The Tampa Bay Buccaneers selected Smith in the second round with the 34th overall pick in the 2015 NFL draft. On June 1, 2015, the Buccaneers signed him to a four-year, $6.06 million contract with $4.37 million guaranteed and a signing bonus of $2.67 million.

He entered his rookie season as the Buccaneers' starting left tackle. Smith started the Buccaneers' season-opening loss to the Tennessee Titans. He finished his rookie season starting all 16 regular season contests. He was named to the PFWA All-Rookie Team.

Smith was named the starting left tackle again the following season under new head coach Dirk Koetter.
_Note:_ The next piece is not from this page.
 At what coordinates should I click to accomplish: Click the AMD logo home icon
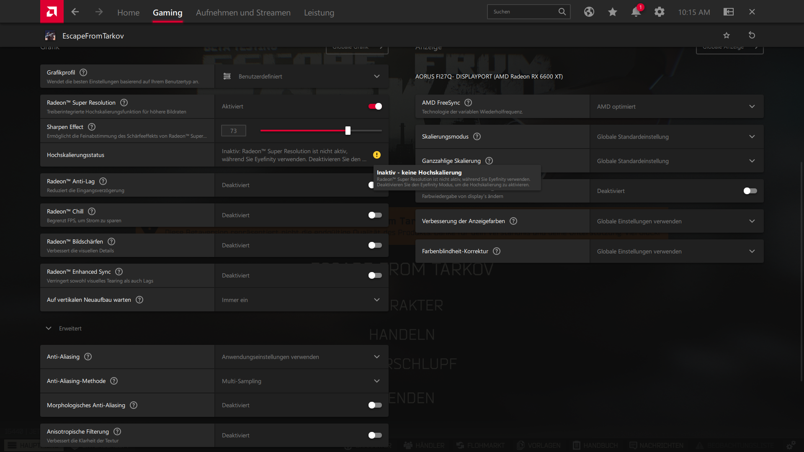click(52, 12)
In the 2016 season, he played in all 16 games and started 15. In the 2017 and 2018 seasons, he started all 16 games.

On March 5, 2019, Smith signed a three-year, $41.5 million contract extension with the Buccaneers.

Smith was placed on the reserve/COVID-19 list by the team on December 18, 2020, and activated on December 22. Smith played and started all four games in the Buccaneers' playoff run that resulted in the team winning Super Bowl LV.
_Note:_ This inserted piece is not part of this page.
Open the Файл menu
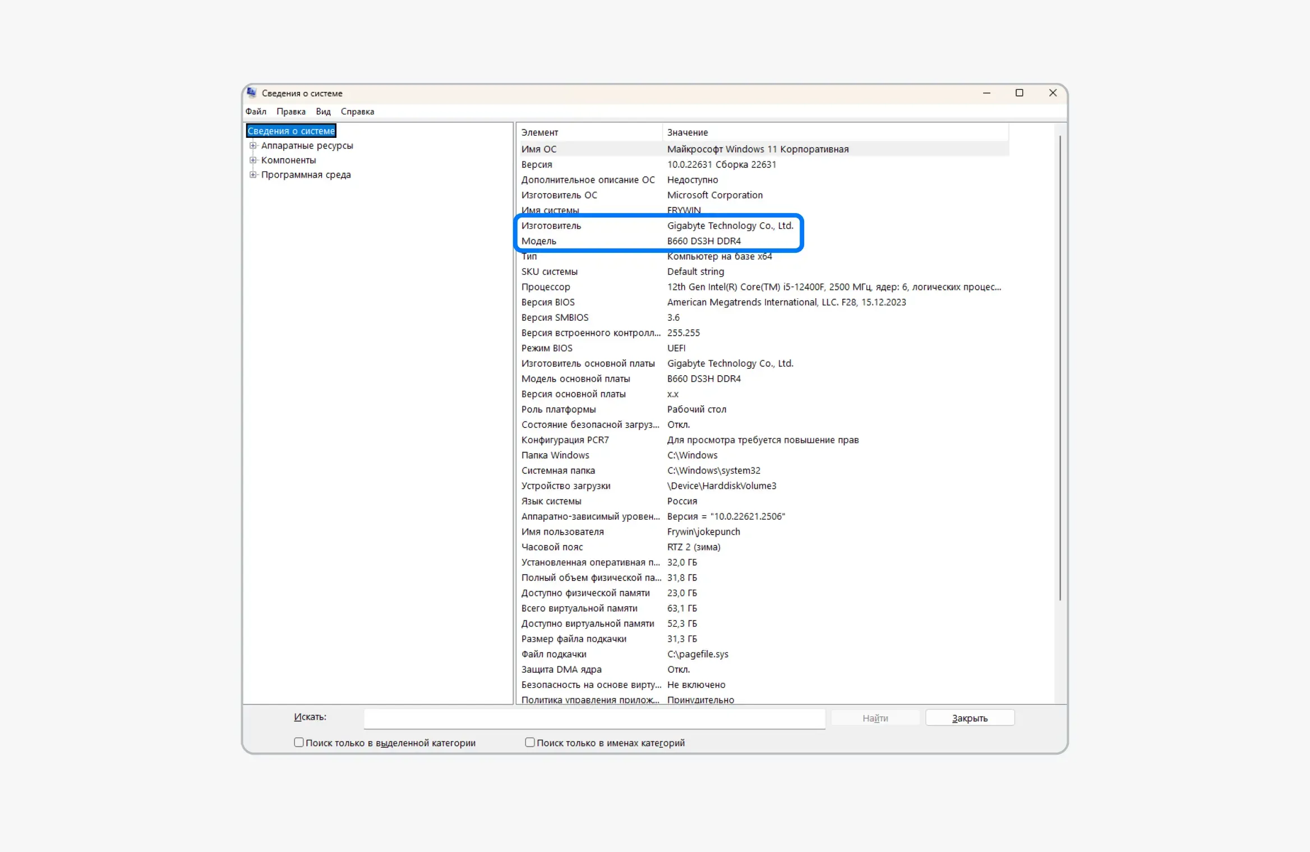Viewport: 1310px width, 852px height. [x=256, y=111]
On March 25, 2021, Smith signed a two-year, $31.8 million contract extension with the Buccaneers through the 2023 season.

On March 7, 2023, Buccaneers released Smith after eight seasons.

===Kansas City Chiefs===
Smith signed with the Kansas City Chiefs on May 4, 2023. In Smith's first and only season with the Chiefs, he helped them win Super Bowl LVIII against the San Francisco 49ers 25–22 to give Smith his second Super Bowl ring.
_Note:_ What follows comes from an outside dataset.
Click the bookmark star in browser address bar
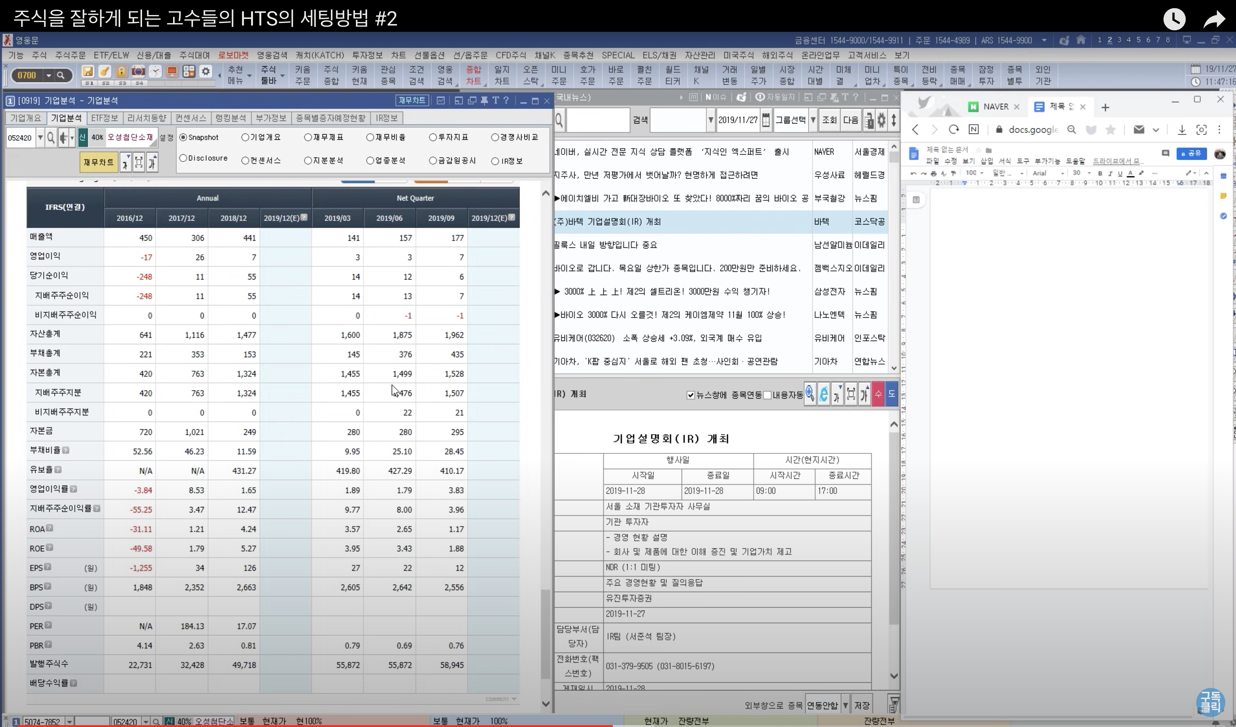Image resolution: width=1236 pixels, height=727 pixels. [x=1110, y=130]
After not playing in 2024 and 2025, Smith announced his retirement from professional football on April 26, 2026.

===Regular season===

Legend
| Bold | Career high |

| Year | Team | Games |  | Offense |  |  |  |  |  |  |  |
| GP | GS | Snaps | Pct | Holding | False start | Decl/Pen | Acpt/Pen |
| 2015 | TB | 16 | 16 | 1,090 | 100% | 4 | 4 | 2 | 10 |
| 2016 | TB | 16 | 16 | 1,134 | 100% | 4 | 6 | 0 | 13 |
| 2017 | TB | 16 | 16 | 1,059 | 97% | 5 | 2 | 1 | 8 |
| 2018 | TB | 16 | 16 | 1,115 | 100% | 3 | 2 | 1 | 6 |
| 2019 | TB | 15 | 15 | 1,056 | 99% | 2 | 2 | 3 | 6 |
| 2020 | TB | 15 | 15 | 962 | 96% | 5 | 3 | 1 | 10 |
| 2021 | TB | 17 | 17 | 1,148 | 97% | 3 | 3 | 0 | 7 |
| 2022 | TB | 13 | 13 | 907 | 96% | 7 | 4 | 1 | 12 |
| 2023 | KC | 9 | 9 | 594 | 98% | 4 | 1 | 2 | 5 |
| Career |  | 133 | 133 | 9,065 | 98% | 37 | 27 | 11 | 77 |

==Personal life==
Smith was raised by his mother, Sharon Smith, and has four siblings. He has three sisters named Ebony, Tamika, and Danielle and has one brother named Dwayne. He studied criminology at Penn State and wants to become a detective or FBI agent in the future. He also enjoys reading, cooking, video games, fishing, and watching standup comedy.

He appeared as a human canvas on the eighth season of Spike TV's Ink Master.